J’étais allongée sur la banquette arrière du monospace, Titus à côté de moi sur le plancher. Il m’a fallu un moment pour reprendre mes esprits, après quoi j’ai été brusquement saisie d’un malaise très différent : ça sentait effectivement le brûlé. D’où mon rêve, sans doute, et mon réveil.

Ça ne venait pas de la voiture, pourtant bien fermée, mais j’ai l’odorat subtil et l’air du dehors pouvait entrer par les trappes d’aération du tableau de bord. Je suis sortie, et j’ai nettement senti l’odeur d’un feu, sous forme de bribes ténues, fugaces. Ma paupière avait un peu désenflé, mais pas au point de me rendre l’usage de mon œil, et, si une fumée s’était élevée dans le paysage, j’aurais été incapable de la repérer. Pas de chance, vraiment !

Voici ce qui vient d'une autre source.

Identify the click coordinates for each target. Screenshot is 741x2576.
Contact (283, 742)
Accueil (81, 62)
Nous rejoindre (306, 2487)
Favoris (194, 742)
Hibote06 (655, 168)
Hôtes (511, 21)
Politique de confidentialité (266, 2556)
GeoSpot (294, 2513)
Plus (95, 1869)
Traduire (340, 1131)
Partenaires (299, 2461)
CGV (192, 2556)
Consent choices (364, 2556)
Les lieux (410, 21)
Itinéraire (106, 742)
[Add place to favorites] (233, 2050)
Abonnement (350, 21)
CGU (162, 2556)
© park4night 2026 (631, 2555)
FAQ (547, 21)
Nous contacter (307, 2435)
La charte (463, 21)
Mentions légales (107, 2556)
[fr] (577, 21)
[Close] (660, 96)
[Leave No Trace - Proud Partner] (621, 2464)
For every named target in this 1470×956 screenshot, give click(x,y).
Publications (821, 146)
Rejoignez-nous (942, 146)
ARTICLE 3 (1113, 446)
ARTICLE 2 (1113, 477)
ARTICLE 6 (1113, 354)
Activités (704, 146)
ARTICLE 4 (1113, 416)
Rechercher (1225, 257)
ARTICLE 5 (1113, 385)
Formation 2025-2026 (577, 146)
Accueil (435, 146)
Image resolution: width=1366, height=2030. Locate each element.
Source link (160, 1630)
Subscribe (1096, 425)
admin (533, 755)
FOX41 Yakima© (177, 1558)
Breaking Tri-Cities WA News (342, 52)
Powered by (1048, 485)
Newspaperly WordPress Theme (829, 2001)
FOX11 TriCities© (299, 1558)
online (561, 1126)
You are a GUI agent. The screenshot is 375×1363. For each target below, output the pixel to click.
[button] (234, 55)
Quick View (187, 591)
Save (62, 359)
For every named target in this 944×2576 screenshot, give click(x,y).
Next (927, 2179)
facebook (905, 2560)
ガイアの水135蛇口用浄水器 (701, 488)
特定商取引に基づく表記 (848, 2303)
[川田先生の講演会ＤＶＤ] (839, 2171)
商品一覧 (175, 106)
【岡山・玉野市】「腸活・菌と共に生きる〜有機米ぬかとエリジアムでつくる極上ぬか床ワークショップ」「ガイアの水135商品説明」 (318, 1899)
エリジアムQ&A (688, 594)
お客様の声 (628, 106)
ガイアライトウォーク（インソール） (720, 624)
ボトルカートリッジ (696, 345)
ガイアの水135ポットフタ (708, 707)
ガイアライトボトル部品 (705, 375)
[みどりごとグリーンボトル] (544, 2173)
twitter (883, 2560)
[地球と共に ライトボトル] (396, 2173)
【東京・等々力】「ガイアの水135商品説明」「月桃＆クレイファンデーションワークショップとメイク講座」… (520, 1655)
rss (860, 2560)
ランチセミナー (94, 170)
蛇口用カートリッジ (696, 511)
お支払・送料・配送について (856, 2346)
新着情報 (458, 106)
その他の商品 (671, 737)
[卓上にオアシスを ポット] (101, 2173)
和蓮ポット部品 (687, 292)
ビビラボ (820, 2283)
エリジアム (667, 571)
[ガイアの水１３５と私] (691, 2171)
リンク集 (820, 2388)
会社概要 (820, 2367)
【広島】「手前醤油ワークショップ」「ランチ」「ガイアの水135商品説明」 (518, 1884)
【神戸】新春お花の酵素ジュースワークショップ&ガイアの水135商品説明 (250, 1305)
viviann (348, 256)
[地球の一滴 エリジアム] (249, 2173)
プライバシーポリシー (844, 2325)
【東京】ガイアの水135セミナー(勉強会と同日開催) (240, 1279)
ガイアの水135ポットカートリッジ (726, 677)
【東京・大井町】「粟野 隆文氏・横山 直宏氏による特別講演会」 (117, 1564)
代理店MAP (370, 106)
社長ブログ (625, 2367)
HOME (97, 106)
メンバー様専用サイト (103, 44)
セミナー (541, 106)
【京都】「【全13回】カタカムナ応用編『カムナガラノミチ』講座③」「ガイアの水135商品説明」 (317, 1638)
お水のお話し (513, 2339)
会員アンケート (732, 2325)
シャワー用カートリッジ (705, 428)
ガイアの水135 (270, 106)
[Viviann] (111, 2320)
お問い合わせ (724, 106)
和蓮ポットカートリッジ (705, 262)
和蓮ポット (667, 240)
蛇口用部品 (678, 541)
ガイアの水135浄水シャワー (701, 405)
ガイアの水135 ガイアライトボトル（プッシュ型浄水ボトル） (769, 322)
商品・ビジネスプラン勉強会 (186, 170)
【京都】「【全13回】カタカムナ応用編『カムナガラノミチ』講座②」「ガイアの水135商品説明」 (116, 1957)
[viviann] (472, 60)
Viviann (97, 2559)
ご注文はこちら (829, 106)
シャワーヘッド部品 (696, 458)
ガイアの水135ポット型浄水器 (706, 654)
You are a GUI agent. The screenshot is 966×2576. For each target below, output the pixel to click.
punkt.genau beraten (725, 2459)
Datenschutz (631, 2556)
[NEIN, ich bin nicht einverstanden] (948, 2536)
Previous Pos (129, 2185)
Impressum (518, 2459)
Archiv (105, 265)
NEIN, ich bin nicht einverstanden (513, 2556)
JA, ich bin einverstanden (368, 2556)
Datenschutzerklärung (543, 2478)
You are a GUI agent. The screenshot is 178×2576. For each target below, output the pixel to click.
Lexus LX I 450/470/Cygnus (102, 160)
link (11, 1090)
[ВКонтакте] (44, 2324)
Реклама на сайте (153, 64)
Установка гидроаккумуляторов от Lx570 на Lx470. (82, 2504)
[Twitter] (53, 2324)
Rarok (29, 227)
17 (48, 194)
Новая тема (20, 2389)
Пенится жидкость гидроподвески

Ça ne sentait pas bon. Aucun rapport avec un feu de broussailles, un feu végétal. C’était autre chose. Sur le coup, ça m’a rassurée, parce que je gardais un souvenir atroce de l’incendie de la forêt de pins à Saint-Jean-de-Monts. Je me suis alors rendu compte qu’on était le 23 juin, la veille de la saint Jean ! Bon, simple coïncidence. Dommage quand même de ne pas pouvoir localiser ce feu.

J’étais convaincue qu’il était lié à la présence de Louis dans les parages, tout près peut-être. J’ai été tentée de recourir au klaxon, et au dernier moment j’ai changé d’avis. Je crois que c’est cette odeur, franchement curieuse. Je n’ose pas parler de barbecue, parce que c’était nettement moins appétissant. Mais rien à voir avec un feu de mauvaises herbes. Et aussi je ne me sentais pas prête à rencontrer Louis dans mon état. Je préférais attendre d’avoir un peu recouvré la vue. Je n’ai pas l’intention de passer ma vie sur cette portion d’autoroute, mais je peux bien attendre encore un peu. J’ai donc décidé de consacrer ce délai à l’entretien de ma condition physique et psychique.

Ce soir, l’odeur a totalement disparu de l’air ambiant, même si elle s’attarde un peu dans mon crâne. J’ignore si une lumière brille quelque part aux alentours. Pas de lune en  tout, cas. Les étoiles, je me contente de les deviner. Je vais me mettre de la pommade à l’arnica, me relaxer, essayer de bien dormir et demain ça ira mieux.